- _WORK TO BE COMPLETED_
Please extract every line of the records that contains the string "size", matching case exactly.

Element and text location records

——

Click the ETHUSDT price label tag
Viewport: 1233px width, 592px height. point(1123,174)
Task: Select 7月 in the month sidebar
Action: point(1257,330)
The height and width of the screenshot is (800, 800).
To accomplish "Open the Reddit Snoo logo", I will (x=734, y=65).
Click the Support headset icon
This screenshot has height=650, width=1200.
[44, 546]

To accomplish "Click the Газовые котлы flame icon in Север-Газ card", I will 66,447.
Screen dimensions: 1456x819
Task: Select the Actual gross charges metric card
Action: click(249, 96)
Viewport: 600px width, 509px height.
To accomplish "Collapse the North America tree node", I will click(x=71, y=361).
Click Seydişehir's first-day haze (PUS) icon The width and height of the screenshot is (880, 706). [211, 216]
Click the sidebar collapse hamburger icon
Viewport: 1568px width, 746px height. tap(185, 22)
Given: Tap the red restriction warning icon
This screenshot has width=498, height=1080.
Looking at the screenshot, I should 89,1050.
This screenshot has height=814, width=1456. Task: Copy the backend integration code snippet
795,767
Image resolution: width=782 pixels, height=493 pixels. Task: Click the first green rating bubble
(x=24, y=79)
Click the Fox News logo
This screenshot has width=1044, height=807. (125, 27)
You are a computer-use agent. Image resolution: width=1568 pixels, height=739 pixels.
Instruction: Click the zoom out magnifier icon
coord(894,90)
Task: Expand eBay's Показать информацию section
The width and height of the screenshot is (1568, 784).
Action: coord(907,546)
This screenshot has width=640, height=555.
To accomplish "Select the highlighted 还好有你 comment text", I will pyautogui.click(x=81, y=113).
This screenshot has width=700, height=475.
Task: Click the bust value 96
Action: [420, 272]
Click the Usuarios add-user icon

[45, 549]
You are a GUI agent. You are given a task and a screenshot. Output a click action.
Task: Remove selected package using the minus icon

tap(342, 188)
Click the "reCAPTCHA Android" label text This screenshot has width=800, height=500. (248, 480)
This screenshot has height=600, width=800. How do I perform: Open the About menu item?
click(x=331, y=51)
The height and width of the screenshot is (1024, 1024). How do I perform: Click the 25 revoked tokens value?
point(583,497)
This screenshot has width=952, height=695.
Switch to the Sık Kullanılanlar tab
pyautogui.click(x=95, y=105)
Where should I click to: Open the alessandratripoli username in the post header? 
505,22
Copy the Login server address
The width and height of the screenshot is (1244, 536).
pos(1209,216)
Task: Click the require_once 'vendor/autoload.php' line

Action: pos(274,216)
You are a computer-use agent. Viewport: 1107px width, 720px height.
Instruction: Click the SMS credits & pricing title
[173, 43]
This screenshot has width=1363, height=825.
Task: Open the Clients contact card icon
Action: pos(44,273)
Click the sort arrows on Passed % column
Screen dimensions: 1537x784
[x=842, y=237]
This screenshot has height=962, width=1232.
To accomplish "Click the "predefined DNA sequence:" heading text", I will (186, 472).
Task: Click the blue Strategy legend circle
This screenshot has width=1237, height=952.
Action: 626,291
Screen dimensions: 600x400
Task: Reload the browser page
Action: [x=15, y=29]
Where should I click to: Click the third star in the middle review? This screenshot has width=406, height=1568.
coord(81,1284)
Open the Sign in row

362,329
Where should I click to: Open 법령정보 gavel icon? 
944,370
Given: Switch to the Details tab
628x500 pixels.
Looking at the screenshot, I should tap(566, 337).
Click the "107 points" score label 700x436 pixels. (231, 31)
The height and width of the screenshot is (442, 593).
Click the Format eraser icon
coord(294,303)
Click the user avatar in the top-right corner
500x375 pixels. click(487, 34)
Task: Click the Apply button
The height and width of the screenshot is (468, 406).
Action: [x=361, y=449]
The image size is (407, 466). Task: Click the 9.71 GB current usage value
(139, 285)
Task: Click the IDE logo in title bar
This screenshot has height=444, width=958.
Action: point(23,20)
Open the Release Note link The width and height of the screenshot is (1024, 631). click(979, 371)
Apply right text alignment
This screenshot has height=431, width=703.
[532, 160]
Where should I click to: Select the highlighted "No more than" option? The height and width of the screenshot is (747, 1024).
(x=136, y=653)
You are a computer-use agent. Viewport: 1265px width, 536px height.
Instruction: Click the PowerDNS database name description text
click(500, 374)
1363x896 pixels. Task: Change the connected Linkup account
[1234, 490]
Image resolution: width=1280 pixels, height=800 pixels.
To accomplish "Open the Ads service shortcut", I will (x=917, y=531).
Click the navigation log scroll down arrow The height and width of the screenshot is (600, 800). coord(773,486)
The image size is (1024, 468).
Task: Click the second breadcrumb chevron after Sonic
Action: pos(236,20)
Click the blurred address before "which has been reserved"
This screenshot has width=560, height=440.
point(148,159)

——

- _FULL SOLUTION_
The image size is (407, 466). Task: Click the 9.71 GB current usage value
The image size is (1024, 468).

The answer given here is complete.